● EXERCISE OBJECTIVE
Could you repeat exactly the lines from the one containing "Click the Amplitude Max slider handle" through the last line of the records, with no pictures?

Records from a dataset

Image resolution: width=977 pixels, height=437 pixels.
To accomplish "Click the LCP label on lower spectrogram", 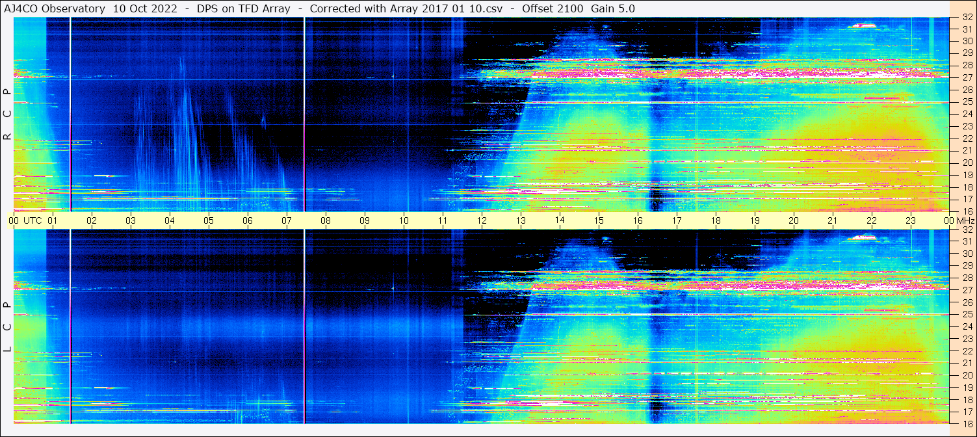I will [7, 326].
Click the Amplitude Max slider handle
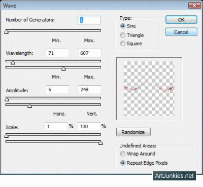 click(x=29, y=106)
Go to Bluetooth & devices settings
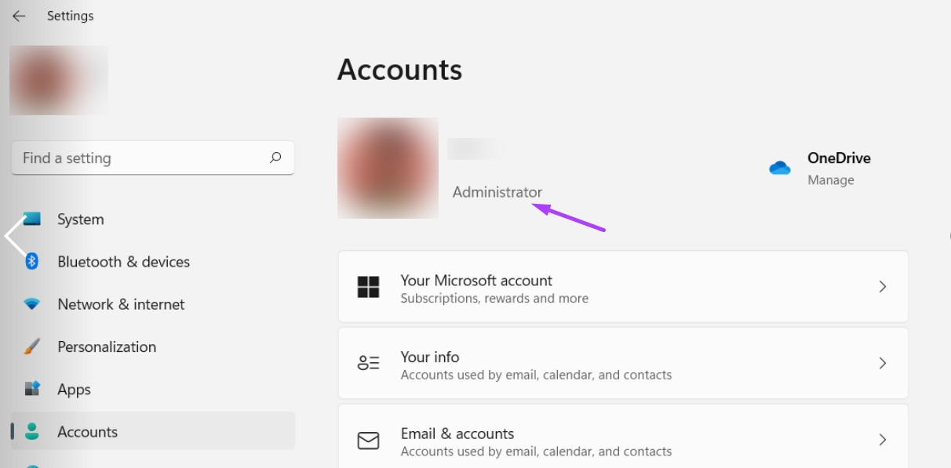Image resolution: width=951 pixels, height=468 pixels. tap(123, 262)
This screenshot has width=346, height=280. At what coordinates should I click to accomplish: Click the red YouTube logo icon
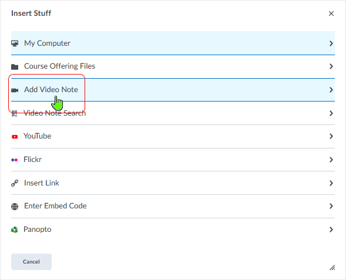[15, 137]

● ANSWER SPACE
Click the Amplitude Max slider handle
 click(x=29, y=106)
Go to Bluetooth & devices settings
Image resolution: width=951 pixels, height=468 pixels. tap(123, 262)
This screenshot has width=346, height=280. At what coordinates should I click to accomplish: Click the red YouTube logo icon
[15, 137]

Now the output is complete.